ドルトムントvsアーセナル~アーセナルは何故ボール保持できなかったのか~

ボールを持てないアーセナル。走るドルトムント、そのようなイメージになったこの試合。何故、アーセナルはボールを持てなかったのだろうか?

ドルトムントは4ー4ー2の形で相手陣形からプレッシングを仕掛ける。狙いはコシェルニーとメルデザッカー。この二人にスピードがあるオーバメヤンとインモービレをぶつける。アーセナルセンターバック二人はスピードのあるプレッシングに手を焼く。彼らのパス精度は悪くないが、ボールを持って運ぶ力は足りない。アルテタ、ラムジーウィルシャーの中盤が助けようにも、ケールとベンダーまでプレスをかけてくるのでプレッシングをかわせない。

プレッシングをかわすパスワークに必要なのは、連動性である。アーセナルの中盤のビルドアップには連動性が全然足りなかった。そのため、ボールを受けに下りてきた選手が作ったスペースを有効活用できない。そういうことでドルトムントショートカウンターを受ける展開に。アーセナルにとってさらにたちの悪いのがドルトムントのゲーゲンプレスであった。


ここではドルトムントのゲーゲンプレスがどんなものかは長くなるので省略させて頂く。簡単に言うと、ボールを奪われたら直ぐに奪い返す。かつてのバルセロナルールである。これにより、ドルトムントのプレッシングにはまり続ける。アーセナルのディフェンスは4ー1ー4ー1のゾーン。そのため、ドルトムントの後方は前線に好き放題ボールを送り込む。
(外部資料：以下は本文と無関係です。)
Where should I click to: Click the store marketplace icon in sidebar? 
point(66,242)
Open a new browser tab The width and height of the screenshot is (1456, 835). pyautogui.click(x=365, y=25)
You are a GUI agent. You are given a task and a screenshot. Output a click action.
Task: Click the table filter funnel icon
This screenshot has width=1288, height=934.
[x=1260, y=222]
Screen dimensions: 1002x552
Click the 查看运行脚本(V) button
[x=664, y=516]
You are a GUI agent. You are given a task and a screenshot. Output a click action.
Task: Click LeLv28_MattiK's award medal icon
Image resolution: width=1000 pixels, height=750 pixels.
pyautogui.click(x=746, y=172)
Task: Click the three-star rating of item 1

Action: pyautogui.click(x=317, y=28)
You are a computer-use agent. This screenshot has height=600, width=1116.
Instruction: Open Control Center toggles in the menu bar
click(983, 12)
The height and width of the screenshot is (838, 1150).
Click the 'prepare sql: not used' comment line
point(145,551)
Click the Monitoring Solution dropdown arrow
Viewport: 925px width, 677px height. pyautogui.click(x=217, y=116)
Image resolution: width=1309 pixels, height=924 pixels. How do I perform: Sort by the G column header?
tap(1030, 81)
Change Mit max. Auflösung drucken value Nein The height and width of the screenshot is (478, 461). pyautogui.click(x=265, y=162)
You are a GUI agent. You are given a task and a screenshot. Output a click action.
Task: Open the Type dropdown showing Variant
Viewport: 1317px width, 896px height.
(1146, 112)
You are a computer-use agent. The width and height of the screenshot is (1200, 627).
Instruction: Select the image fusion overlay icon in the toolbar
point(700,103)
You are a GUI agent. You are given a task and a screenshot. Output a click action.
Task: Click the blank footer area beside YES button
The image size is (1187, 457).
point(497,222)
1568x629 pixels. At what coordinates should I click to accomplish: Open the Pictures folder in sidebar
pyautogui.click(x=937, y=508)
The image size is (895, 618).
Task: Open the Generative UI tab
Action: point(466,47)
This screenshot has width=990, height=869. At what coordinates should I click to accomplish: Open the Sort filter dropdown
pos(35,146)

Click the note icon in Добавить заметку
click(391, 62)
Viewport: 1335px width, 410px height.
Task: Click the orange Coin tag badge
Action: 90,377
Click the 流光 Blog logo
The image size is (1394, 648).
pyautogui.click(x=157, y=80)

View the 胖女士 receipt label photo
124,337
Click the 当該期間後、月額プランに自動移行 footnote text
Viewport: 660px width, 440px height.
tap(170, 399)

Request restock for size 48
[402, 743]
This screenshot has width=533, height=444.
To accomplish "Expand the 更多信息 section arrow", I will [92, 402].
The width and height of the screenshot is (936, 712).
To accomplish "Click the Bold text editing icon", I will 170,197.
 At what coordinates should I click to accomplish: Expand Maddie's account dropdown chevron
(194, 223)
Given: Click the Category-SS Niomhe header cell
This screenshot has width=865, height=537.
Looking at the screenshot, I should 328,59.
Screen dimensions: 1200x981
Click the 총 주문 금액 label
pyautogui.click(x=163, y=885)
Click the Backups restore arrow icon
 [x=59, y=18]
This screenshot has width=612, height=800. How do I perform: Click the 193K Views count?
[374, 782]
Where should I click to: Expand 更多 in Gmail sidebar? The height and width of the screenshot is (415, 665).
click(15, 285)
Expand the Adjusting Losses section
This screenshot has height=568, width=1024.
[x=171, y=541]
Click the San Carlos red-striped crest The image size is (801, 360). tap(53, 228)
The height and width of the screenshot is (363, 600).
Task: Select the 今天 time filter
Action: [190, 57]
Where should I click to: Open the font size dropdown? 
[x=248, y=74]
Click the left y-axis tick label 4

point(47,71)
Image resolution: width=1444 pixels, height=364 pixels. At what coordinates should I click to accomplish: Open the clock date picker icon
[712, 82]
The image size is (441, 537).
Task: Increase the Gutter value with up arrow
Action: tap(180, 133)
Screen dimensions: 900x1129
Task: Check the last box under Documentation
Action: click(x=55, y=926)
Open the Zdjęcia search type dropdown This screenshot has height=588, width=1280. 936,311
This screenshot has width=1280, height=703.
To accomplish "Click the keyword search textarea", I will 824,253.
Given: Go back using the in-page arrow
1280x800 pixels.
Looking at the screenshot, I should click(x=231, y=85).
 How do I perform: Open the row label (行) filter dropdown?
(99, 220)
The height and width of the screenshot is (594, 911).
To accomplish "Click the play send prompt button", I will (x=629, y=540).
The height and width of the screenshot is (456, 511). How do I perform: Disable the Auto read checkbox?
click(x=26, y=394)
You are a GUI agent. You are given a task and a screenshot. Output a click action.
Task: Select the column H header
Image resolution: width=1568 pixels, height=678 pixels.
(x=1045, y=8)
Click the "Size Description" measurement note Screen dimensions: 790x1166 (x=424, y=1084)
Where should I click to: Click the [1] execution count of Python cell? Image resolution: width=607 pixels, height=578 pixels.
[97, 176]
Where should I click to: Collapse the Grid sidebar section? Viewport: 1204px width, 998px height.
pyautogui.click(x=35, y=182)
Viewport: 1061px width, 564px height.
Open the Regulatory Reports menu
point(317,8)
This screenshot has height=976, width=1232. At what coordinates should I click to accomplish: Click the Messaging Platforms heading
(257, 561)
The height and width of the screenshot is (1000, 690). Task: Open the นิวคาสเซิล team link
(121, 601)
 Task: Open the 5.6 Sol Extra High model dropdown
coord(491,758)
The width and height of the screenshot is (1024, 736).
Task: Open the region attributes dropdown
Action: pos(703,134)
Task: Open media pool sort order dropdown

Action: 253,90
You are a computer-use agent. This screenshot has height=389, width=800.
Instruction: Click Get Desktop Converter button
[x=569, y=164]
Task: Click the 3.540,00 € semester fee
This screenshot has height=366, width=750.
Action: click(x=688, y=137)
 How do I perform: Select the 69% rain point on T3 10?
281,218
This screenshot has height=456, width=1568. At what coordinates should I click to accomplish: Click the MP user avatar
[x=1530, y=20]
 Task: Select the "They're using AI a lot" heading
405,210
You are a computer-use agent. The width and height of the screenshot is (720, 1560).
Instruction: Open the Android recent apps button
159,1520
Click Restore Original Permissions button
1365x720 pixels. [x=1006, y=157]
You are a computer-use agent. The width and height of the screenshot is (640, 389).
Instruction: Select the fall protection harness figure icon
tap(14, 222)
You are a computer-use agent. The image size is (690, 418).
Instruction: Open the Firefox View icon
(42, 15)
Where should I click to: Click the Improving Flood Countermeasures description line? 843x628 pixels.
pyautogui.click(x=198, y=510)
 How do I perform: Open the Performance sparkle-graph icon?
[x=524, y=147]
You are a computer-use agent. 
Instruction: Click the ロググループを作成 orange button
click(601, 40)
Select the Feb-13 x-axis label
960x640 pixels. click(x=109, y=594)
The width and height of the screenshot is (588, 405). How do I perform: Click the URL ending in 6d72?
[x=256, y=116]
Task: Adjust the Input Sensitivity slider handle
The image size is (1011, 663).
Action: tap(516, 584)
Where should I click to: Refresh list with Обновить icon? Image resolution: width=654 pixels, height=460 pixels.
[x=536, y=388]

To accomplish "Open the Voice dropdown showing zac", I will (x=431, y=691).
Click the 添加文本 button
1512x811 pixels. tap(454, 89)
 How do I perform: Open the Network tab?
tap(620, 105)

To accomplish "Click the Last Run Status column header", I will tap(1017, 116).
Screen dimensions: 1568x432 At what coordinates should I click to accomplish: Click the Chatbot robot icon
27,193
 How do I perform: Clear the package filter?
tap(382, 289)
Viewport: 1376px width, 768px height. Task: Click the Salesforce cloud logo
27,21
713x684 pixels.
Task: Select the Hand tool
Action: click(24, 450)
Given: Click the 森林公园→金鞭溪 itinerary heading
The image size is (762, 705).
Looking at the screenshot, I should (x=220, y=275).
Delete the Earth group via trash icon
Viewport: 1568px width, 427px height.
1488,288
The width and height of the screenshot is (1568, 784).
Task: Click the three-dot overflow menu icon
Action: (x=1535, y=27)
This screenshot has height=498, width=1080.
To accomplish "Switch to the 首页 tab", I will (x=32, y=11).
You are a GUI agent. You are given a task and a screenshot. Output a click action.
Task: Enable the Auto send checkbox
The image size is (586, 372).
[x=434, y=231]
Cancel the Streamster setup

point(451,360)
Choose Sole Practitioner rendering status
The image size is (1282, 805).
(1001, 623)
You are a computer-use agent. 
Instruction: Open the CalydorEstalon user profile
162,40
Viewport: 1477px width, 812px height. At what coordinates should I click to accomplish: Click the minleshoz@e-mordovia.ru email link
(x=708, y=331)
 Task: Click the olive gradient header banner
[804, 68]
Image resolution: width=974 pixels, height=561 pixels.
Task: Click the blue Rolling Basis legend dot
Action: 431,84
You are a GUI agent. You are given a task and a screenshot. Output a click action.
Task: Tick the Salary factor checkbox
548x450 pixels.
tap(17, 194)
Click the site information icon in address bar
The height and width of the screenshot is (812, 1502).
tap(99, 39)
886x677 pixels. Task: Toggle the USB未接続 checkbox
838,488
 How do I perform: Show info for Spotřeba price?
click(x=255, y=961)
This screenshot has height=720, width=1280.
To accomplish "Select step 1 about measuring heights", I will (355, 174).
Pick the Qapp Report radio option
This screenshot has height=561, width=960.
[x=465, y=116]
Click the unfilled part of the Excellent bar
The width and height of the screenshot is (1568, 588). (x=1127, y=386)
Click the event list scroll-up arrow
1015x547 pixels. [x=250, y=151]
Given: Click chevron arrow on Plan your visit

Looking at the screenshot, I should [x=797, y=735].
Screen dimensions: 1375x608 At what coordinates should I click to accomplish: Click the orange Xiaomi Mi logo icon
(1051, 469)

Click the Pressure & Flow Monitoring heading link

これは不味いと。このままでは良くないと感じたアーセナル。思い出したかのようにプレッシングをスタート。中心はウェルベックとアレクシス、ドルトムントはヴァイデンフェラーで逃げるものの、ボールを奪い返すことに成功する。

この展開を読んでいたのがドルトムント。前がかりになったアーセナルに強烈なカウンター。なんでもないクリアボールにインモービレ。アルテタは置いてかれ、グロスクロイツオーバメヤンの三人での数的不利に。そのまま、インモービレのシュートが決まってしまう。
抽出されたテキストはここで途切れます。